▸ Task to carry out
In the copy you make of the entries, no picture should appear, and every word must match.

▸ Exercise inputs
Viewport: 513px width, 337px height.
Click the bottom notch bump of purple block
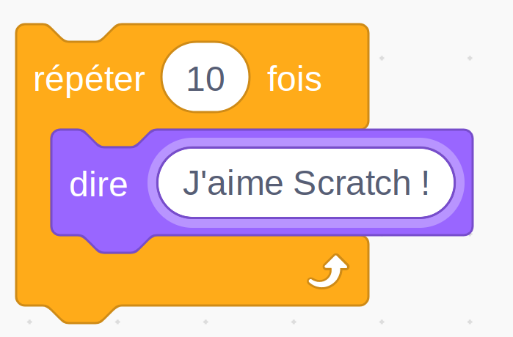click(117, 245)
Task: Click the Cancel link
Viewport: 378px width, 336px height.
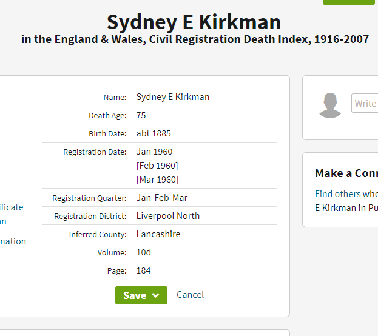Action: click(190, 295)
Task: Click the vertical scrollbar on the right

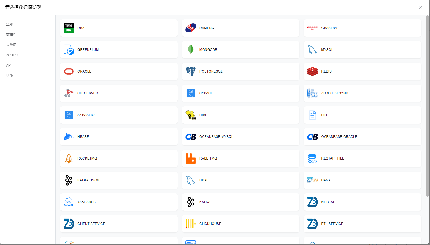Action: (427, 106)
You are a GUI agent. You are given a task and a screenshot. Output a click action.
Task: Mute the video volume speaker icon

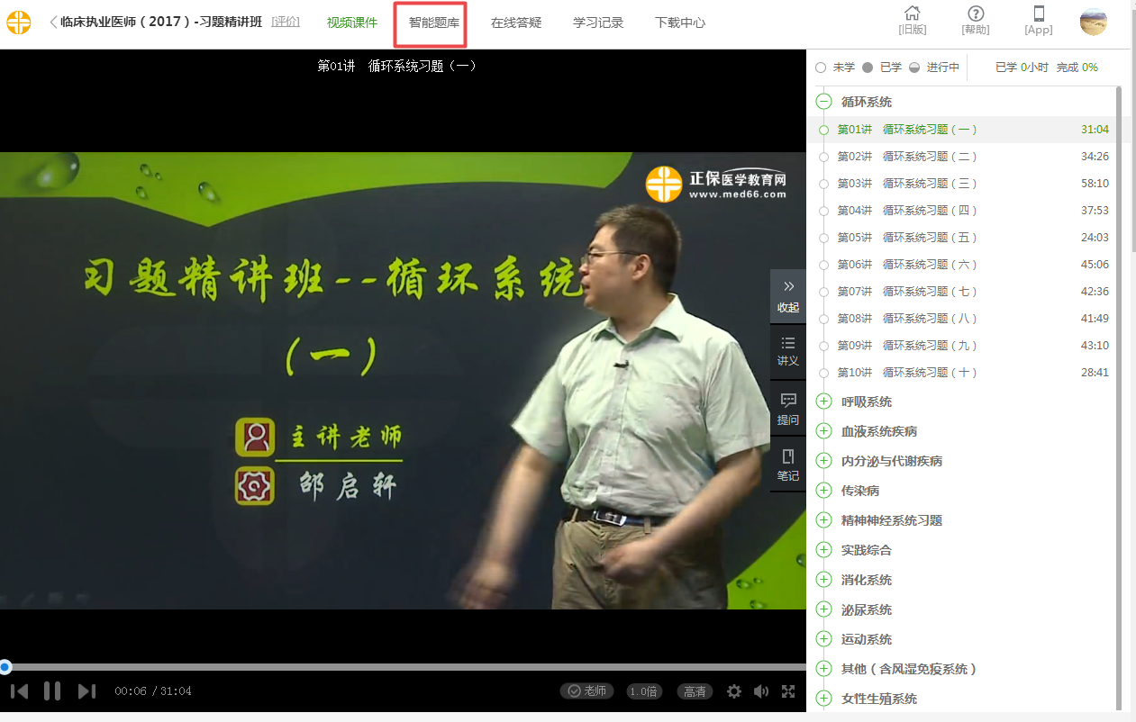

▸ Written response
Viewport: 513px width, 337px height.
Click the bottom notch bump of purple block
click(117, 245)
Task: Click the Cancel link
Viewport: 378px width, 336px height.
Action: click(190, 295)
Task: Click the vertical scrollbar on the right

Action: (427, 106)
You are a GUI agent. You are given a task and a screenshot. Output a click action.
Task: Mute the video volume speaker icon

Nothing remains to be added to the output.